After testing this, it seems to be accurate. For example with, $D = 2, e = 0.2$, we get $(2(0.2)-0.2^2)^2=0.1296$. If we have $N=100 000$ and a test set of 10 000 points and for each test point, we counted the number of data set points which lied within its hypercube, we'd expect a total count of $0.1296...{\times}10 000{\times}100 000=129 600 000$ points. My test gives me 129 393 108 points.

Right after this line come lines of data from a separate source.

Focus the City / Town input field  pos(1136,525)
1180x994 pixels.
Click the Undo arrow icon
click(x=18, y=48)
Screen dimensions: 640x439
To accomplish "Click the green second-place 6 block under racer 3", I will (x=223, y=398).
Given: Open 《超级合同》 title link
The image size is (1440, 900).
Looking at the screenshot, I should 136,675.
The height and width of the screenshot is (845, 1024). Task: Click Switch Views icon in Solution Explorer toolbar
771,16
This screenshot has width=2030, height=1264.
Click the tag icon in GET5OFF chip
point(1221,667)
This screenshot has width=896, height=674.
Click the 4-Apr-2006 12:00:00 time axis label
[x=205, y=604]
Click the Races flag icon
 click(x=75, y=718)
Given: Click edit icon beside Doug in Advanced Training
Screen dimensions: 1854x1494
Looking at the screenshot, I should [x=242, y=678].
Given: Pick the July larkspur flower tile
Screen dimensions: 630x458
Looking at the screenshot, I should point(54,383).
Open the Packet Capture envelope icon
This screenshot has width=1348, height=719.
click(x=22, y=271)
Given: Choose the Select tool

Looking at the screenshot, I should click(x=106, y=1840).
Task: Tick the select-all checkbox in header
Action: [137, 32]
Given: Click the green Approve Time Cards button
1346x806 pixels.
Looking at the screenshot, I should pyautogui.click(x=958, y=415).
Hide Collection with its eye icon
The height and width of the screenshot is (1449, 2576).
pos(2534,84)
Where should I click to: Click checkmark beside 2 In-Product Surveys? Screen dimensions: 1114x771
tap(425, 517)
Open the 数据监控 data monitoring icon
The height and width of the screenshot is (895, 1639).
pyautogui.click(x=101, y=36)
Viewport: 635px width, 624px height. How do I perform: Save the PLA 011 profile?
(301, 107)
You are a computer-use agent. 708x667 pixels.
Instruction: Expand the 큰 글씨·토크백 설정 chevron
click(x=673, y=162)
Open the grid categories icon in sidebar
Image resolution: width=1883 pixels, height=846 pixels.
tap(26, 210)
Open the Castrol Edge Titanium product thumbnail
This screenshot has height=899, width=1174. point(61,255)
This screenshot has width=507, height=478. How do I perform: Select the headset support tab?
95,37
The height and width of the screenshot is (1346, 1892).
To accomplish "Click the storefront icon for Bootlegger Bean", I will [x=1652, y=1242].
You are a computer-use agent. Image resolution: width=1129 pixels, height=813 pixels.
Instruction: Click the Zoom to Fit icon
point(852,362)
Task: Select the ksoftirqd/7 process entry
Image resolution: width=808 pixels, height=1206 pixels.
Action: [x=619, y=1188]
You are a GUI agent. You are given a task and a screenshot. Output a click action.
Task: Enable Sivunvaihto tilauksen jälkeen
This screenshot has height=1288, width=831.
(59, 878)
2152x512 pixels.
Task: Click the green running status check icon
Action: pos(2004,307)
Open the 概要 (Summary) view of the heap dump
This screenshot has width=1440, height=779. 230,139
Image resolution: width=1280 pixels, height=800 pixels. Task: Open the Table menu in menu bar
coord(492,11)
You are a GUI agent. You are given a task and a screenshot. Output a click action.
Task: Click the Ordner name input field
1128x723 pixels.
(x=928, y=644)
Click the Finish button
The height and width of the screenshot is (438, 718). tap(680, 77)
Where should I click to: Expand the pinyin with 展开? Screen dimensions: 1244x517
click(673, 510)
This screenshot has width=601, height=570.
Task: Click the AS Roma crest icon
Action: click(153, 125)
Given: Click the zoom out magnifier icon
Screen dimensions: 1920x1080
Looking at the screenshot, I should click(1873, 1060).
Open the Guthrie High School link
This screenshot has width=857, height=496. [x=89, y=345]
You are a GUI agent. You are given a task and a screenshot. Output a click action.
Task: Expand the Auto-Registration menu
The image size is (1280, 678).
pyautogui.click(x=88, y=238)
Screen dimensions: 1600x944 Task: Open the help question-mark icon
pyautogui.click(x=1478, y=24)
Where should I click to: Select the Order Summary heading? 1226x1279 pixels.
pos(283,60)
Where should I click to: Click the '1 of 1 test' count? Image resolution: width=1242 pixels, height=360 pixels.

But what is the probability that the hypercube is non-empty? If $P(k)$ = the probability that $k$ points lie inside the hypercube of side $2e$ centred at a test point $Q$, then a simple binomial gives us:

$P(k)=((2e-e^2)^D)^k(1-(2e-e^2)^D)^{N-k}\binom{N}{k}$

Since $p$ is the probability that there is at least one point in this hypercube:

$p=1-P(0)$

$=1-(1-(2e-e^2)^D)^N$

Subjecting $e$ and we get:

$e=1-\sqrt{1-(1-(1-p)^{\frac{1}{N}})^\frac{1}{D}}$.

My Problem

However, this doesn't seem to be correct. As the dimensions go higher, it gets more and more inaccurate. Let's take a data set of $N = 100 000$ and a test set of 10 000 and $p=0.99$. I should be generating around 100 empty hypercubes (1% of 10 000 test points should have no points in the data set within a hypercube of side $2e$ centred at the test point).

For $D=2$, I get $e=0.003399$. This generates 113 empty hypercubes.

For $D=5$, I get $e=0.070334$. This generates 209 empty hypercubes.

For $D=10$, I get $e=0.205269$. This generates 644 empty hypercubes.

What I think is wrong

As pointed out below by David K, maybe the events are not independent because the each test point $Q$ is fixed when testing against all N points in the data set. Therefore, binomial probability would not apply to this analysis since we assumed 2 independently random points Z and Q but in this case, each test point Q would be fixed for multiple Z.

Intuitively, I think I need to also analyse the distribution of the probability that Z lies in the hypercube of Q for a fixed Q or to analyse something about the "cut-off" areas for when Q is closer to the corners/edges.

Any insights are appreciated.

1

There are 1 best solutions below

0
On

I think the error in the calculated probability is that the cases where $Q$ is in a corner do not "average out" over a large number of test points.

Let $d(A,B)$ be the $L_\infty$ distance between points $A$ and $B$, so that $d(A,B)<e$ means $A$ is in the hypercube of side $2e$ centered at $B$. Then for a large number of test points $Z,$ $Z',$ $Z'', \ldots,$ you are dealing with the events $d(Z,Q)<e,$ $d(Z',Q)<e,$ $d(Z'',Q)<e,$ and so forth. The probability of each of these events is $(2e-e^2)^D,$ as you found, but the events are not independent. So the rest of your calculations are based on a false assumption.